The Hollywood Reporter: “Del Toro acknowledges James Whale’s 1931 masterpiece of the same title as a formative influence and his version draws also from its arguably even better sequel, 1935’s Bride of Frankenstein. That becomes apparent in The Creature’s Tale, when he escapes the castle and finds shelter in an isolated farmhouse with a blind old man (David Bradley, wonderful), overjoyed to have companionship. One of the film’s most touching moments is the Creature learning the word “friend.” That’s just the beginning of his education, with books opening up a whole world of language and knowledge.”

Radio Times: ***** “With burnished, beautiful cinematography from Dan Laustsen, a highly-charged score from Alexandre Desplat, and exquisite production design from Tamara Deverell, del Toro’s film is unquestionably one of the most beautifully crafted films you’ll see this year.”

RogerEbert.com: **** “Del Toro’s sense of design, executed by his crackerjack production and costume people, including regular collaborators Tamara Deverell and Kate Hawley, constantly hits you with surprising bits of visual synchronicity.”

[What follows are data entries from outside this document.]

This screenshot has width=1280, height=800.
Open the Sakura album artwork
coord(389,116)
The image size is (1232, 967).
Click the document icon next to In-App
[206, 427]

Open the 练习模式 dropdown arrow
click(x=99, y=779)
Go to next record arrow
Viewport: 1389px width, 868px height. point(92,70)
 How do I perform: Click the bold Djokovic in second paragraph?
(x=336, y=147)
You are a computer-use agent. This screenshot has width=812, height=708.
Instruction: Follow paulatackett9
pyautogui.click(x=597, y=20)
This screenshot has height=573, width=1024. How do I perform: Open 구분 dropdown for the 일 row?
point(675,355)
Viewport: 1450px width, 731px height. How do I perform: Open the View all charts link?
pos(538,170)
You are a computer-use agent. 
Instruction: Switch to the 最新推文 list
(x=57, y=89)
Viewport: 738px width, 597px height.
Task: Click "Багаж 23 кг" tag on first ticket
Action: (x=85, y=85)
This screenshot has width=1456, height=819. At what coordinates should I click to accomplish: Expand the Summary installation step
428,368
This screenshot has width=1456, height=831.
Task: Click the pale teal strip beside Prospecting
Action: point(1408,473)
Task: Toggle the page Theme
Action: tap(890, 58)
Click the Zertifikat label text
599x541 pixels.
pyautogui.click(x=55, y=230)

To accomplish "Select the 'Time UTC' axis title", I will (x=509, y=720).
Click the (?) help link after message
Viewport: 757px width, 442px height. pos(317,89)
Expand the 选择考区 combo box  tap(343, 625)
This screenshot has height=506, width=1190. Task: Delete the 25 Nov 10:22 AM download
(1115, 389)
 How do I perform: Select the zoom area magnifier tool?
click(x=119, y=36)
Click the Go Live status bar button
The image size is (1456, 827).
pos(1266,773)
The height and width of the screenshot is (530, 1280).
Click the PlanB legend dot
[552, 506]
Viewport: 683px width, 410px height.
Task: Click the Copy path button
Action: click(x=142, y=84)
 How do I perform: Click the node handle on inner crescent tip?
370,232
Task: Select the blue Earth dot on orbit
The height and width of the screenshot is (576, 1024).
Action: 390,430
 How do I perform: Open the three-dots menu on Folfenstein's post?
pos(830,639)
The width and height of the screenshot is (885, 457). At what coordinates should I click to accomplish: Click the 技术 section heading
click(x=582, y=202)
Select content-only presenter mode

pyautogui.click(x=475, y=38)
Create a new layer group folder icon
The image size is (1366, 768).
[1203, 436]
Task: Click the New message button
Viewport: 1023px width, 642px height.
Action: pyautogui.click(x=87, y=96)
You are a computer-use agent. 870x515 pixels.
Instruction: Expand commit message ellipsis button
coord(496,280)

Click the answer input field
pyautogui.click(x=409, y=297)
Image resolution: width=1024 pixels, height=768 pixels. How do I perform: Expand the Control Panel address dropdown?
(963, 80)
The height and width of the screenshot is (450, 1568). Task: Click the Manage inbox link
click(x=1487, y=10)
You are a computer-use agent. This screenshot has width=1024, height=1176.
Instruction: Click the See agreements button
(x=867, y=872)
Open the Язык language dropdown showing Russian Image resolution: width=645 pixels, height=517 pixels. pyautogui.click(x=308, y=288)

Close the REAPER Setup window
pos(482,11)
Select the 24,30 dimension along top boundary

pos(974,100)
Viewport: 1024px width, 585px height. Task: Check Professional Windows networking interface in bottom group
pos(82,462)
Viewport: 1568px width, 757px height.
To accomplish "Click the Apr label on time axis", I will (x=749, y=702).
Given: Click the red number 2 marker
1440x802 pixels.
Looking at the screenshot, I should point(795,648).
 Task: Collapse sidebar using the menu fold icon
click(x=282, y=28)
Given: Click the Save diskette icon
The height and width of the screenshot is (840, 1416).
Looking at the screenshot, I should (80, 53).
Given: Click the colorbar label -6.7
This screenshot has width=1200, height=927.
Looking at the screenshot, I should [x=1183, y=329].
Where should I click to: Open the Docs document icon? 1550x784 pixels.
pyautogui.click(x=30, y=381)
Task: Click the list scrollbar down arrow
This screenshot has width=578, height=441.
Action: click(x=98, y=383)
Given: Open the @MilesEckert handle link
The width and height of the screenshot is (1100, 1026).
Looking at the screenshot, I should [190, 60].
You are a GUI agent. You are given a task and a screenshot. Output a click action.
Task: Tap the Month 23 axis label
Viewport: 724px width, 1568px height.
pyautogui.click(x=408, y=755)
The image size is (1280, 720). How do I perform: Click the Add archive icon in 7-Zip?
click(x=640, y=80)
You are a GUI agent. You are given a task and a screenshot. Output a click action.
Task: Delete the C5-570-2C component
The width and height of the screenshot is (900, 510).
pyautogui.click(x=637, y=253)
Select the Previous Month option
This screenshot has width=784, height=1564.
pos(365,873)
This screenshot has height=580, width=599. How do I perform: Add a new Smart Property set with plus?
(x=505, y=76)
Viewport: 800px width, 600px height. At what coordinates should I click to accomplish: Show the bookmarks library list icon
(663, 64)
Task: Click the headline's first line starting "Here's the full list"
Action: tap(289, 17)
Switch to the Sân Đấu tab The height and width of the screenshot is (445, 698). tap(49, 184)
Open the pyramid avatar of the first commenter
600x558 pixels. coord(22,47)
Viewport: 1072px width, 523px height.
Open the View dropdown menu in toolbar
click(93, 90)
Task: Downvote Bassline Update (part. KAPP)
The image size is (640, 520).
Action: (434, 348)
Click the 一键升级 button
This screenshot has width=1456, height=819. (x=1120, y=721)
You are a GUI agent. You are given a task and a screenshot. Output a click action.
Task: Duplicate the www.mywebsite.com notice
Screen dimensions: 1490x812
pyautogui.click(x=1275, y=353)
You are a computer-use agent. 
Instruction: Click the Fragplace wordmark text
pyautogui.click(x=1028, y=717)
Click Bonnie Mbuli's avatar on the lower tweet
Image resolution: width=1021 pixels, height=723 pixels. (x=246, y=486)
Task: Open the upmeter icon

Variety.com: “Exteriors are unconvincing, which undercuts the illusion del Toro is trying to achieve, such that a scene with CG wolves looks too fake to be upsetting. “Frankenstein” takes a turn toward the profound about halfway through, when Elordi bursts onto the ship and assumes the narration for the benefit of the Scandinavian captain (Lars Mikkelsen). It’s moving to hear him recount how he escaped his burning tower, twisting free of his chains — a slave elevated to Marvel superhero.”

Time Out: **** “Some might feel that in being given rejuvenating superpowers of healing, the Monster is more Wolverine than Boris Karloff, but this is not your grandparents’ Frankenstein (your parents got Kenneth Branagh’s Frankenstein and we don’t talk about it). As with The Shape of Water, del Toro makes no secret of where his sympathy lies and who the real monsters are, but there are surprises here. Not least of which is how moved you might feel in the end.”